Other judges, however, wondered how courts could draw the line if they were to consider statements by the president. Would statements suggesting a discriminatory intent forever “taint” the order? Judge Dennis Shedd gave Jadwat a hypothetical: If the president clearly dislikes a religious group, but it later becomes clear that the group is involved in a situation that could harm the United States, does the president’s animus bar him from ever taking action against the group? If the attorney general and the director of the Department of Homeland Security were to recommend a temporary pause in immigration from the six countries to diminish the risk of terrorism, Shedd continued, wouldn’t that override any “taint” that might exist?
Judge Paul Niemeyer then chimed in. If courts can look at the president’s statements, can they also go back to look at his speeches while in college, or his speeches to businessmen 20 years ago? Niemeyer also pressed Jadwat to concede that if a different president, who had not made similar statements about a “Muslim ban,” issued the same executive order, it would be constitutional. Jadwat, Niemeyer suggested, was essentially asking the court of appeals to overlook a Supreme Court decision holding that an executive order like this one is legitimate by arguing that the order can become illegitimate based solely on the president’s campaign statements. Jadwat struggled to answer Niemeyer, who was relentless.
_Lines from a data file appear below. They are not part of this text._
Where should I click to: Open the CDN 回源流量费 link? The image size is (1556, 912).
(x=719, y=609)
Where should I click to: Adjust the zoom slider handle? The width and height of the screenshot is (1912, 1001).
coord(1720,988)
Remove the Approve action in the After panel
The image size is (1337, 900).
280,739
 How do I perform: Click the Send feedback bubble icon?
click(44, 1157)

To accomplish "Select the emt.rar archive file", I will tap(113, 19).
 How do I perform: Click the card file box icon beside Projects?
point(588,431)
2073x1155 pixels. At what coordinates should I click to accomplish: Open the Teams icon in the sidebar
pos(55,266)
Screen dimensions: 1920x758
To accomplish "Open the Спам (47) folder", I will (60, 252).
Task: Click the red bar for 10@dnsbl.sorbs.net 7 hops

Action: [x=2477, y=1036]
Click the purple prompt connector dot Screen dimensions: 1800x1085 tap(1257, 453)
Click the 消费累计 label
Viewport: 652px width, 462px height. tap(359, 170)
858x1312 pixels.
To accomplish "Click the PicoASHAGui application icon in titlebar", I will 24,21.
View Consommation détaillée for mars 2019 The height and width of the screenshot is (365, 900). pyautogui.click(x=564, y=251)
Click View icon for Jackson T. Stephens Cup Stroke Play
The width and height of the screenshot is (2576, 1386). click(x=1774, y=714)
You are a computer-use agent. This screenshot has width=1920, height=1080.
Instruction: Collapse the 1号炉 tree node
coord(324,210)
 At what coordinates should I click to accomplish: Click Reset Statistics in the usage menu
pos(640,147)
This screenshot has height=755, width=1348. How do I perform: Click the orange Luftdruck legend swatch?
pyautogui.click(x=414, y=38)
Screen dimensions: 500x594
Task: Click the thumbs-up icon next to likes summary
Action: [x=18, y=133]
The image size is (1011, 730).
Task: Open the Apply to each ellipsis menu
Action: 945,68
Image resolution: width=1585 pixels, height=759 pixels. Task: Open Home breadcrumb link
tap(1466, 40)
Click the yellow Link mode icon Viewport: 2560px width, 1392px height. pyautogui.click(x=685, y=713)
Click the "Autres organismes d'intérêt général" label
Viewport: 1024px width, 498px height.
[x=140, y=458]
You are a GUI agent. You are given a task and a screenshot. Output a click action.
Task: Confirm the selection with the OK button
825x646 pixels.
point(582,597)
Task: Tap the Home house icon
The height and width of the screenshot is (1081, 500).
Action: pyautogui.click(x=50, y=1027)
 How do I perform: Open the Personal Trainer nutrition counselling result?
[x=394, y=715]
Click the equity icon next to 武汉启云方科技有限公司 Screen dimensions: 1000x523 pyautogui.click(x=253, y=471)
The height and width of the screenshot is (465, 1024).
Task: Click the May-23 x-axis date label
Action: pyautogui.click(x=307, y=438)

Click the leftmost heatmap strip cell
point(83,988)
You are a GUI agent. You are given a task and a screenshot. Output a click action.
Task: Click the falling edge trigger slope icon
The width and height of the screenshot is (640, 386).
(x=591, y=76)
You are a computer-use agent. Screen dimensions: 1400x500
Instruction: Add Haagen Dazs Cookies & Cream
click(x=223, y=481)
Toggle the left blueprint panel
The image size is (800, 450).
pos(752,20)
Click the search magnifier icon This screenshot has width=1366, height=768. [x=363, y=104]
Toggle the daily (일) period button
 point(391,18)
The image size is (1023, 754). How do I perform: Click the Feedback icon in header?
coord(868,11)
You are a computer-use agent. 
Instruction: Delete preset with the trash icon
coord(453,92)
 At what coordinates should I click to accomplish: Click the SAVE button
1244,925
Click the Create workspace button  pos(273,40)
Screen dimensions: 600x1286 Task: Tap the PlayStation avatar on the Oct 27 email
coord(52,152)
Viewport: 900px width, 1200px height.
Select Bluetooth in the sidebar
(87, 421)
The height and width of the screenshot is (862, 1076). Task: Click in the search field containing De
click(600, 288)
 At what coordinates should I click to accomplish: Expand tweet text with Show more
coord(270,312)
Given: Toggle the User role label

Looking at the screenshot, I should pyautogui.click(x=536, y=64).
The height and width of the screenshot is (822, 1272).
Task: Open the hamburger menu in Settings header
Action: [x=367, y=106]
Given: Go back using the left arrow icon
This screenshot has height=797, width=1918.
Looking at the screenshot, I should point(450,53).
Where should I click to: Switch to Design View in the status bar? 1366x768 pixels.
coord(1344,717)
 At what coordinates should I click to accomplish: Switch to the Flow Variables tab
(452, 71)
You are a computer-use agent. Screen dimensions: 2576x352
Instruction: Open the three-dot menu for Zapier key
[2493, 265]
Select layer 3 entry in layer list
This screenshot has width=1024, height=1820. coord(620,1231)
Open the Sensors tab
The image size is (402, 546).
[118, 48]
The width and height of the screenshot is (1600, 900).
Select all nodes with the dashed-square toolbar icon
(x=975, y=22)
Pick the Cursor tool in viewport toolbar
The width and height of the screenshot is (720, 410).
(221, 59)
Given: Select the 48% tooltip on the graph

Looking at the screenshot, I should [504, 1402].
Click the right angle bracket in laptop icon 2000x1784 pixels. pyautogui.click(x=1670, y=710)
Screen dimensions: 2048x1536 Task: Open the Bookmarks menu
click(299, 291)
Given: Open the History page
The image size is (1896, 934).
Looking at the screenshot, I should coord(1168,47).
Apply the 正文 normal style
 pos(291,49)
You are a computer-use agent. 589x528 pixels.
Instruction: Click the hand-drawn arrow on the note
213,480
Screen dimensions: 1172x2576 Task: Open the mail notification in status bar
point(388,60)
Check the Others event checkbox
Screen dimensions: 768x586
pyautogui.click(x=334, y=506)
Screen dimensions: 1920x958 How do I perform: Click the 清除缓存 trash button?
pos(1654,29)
But Judge Barbara Keenan tried to come to Jadwat’s aid. If we can’t consider what the president said during the campaign, she asked him, do you lose? Jadwat responded that the challengers would still win, because the record in the case also contains other facts that are not statements by the president – for example, that intelligence officials indicated that the executive order would not actually reduce terrorism in the United States. Moreover, Jadwat emphasized, after Trump took the oath of office, Trump’s statement calling for a complete ban on the entry of Muslims into the country remained on the campaign website. That led King to ask Jadwat whether the statement could still be found on the website. Jadwat responded that it had been there the last time he checked; however, the statement was apparently removed today.
Shedd and Niemeyer also suggested that the executive branch should be entitled to some level of deference, particularly when it comes to immigration. Courts give deference to administrative agencies and to Congress, Shedd observed; shouldn’t they give it to executive branch officials as well? And Niemeyer complained to Jadwat that if the challengers prevail, “I don’t know where it stops.” If the executive branch increases its background checks for visa applicants coming from countries where terrorism is a problem, Niemeyer lamented, allegations of discrimination will inevitably ensue, leading to further debate and more second-guessing of the executive.
Wall finished his time at the lectern with an fervent plea to the judges to recognize what, in the government’s view, is at stake in this case. It really “all boils down” to the president’s statements, he stressed. And, he added, although the executive order at the heart of this case has been the subject of “heated and passionate” debate, the precedent that the court’s decision will set on the president’s power to keep the United States safe “will long transcend” this particular order.
Next week, the U.S. Court of Appeals for the 9th Circuit will hear argument in the government’s challenge to an order by a Hawaii judge blocking the implementation of the executive order. It is hard to predict when the two courts of appeals will issue their rulings, but the cases could move quickly to the Supreme Court after that.